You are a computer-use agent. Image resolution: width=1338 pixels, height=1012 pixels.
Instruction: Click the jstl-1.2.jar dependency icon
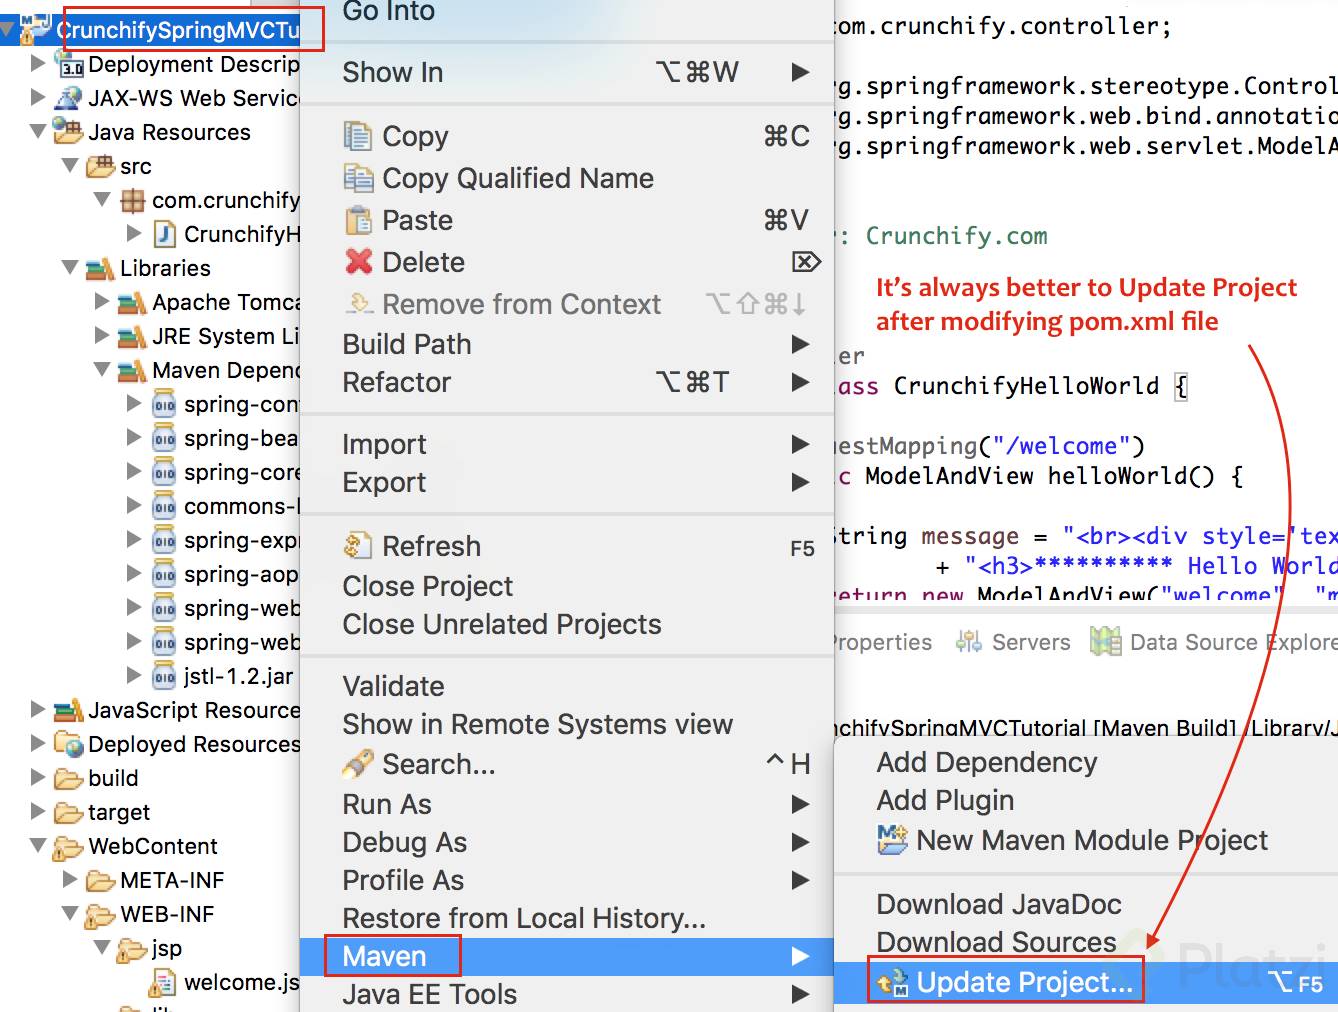[x=163, y=676]
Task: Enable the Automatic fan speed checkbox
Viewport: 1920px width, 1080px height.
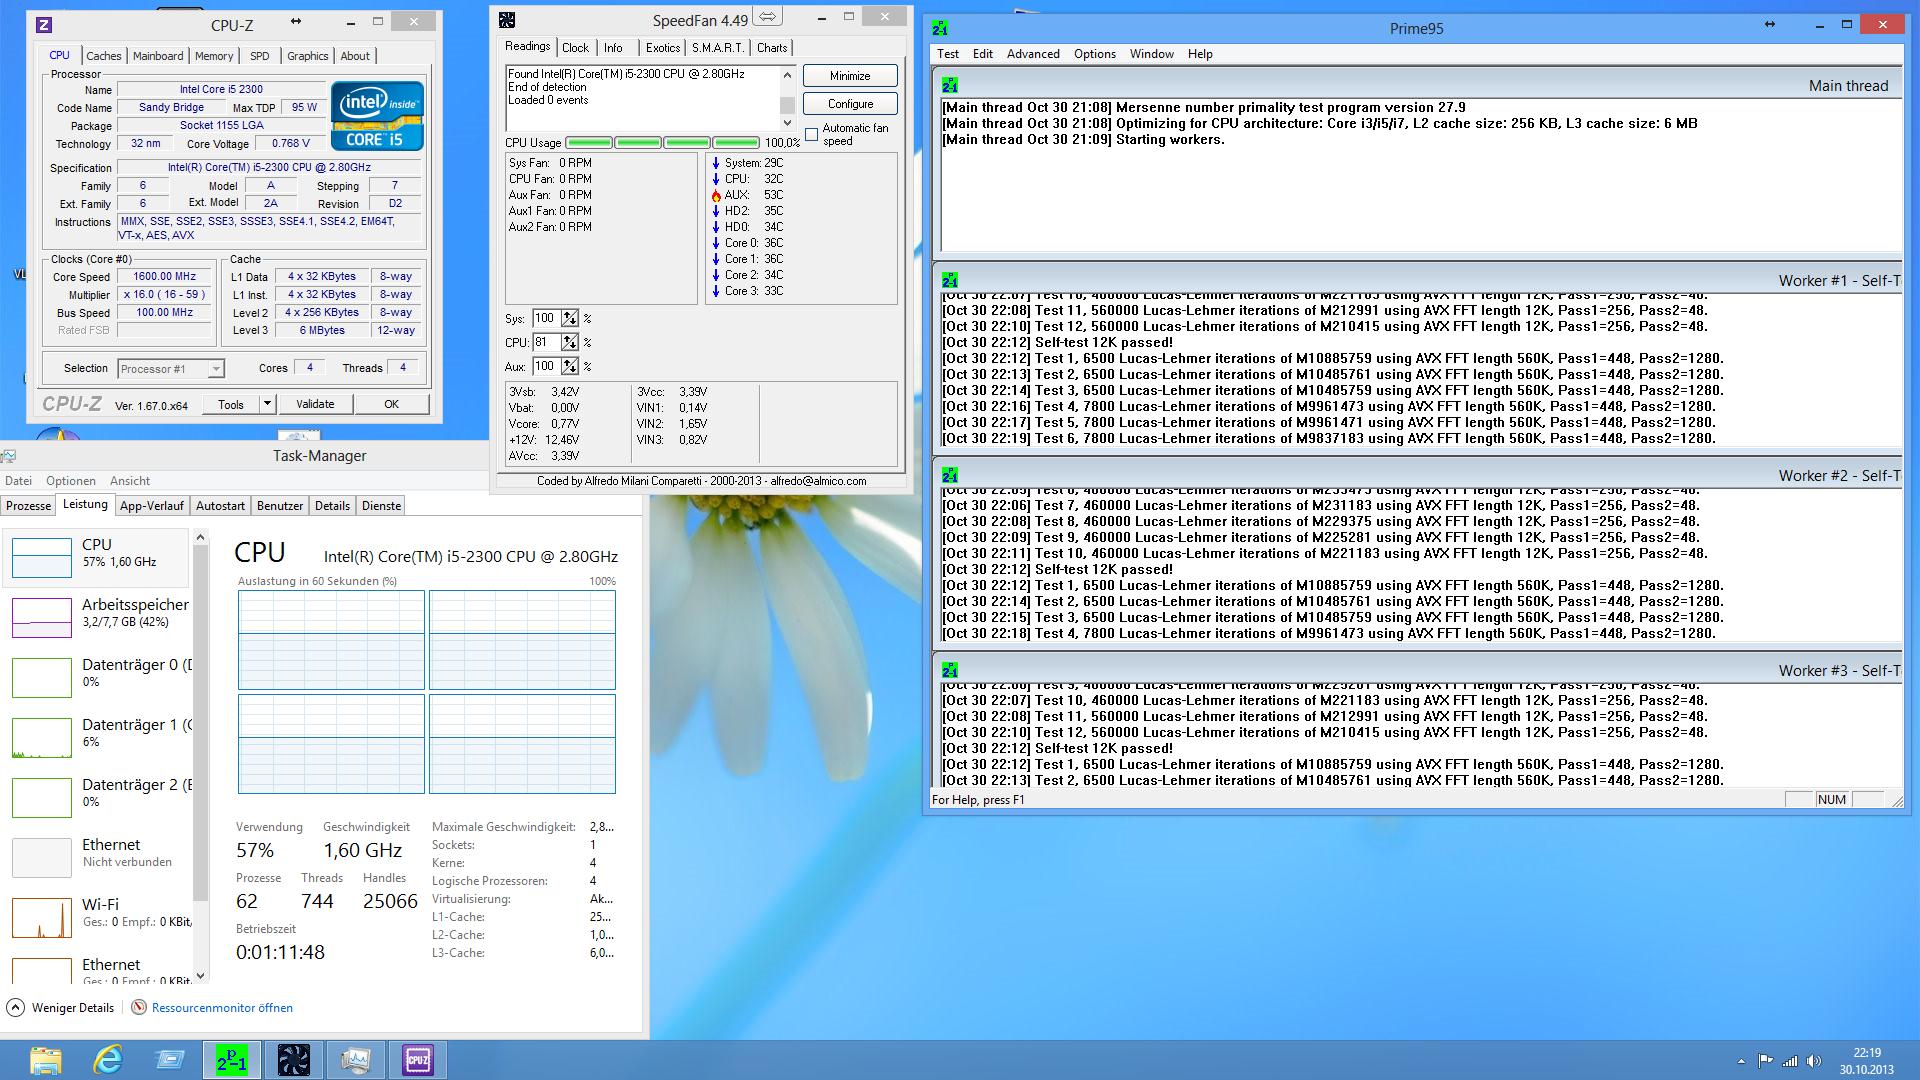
::::::::
- [Task details] Extract the lines above verbatim, leaving out the pictures.

- [Written answer]
You are a computer-use agent. Image resolution: width=1338 pixels, height=1012 pixels.
Instruction: Click the jstl-1.2.jar dependency icon
[x=163, y=676]
Task: Enable the Automatic fan speed checkbox
Viewport: 1920px width, 1080px height.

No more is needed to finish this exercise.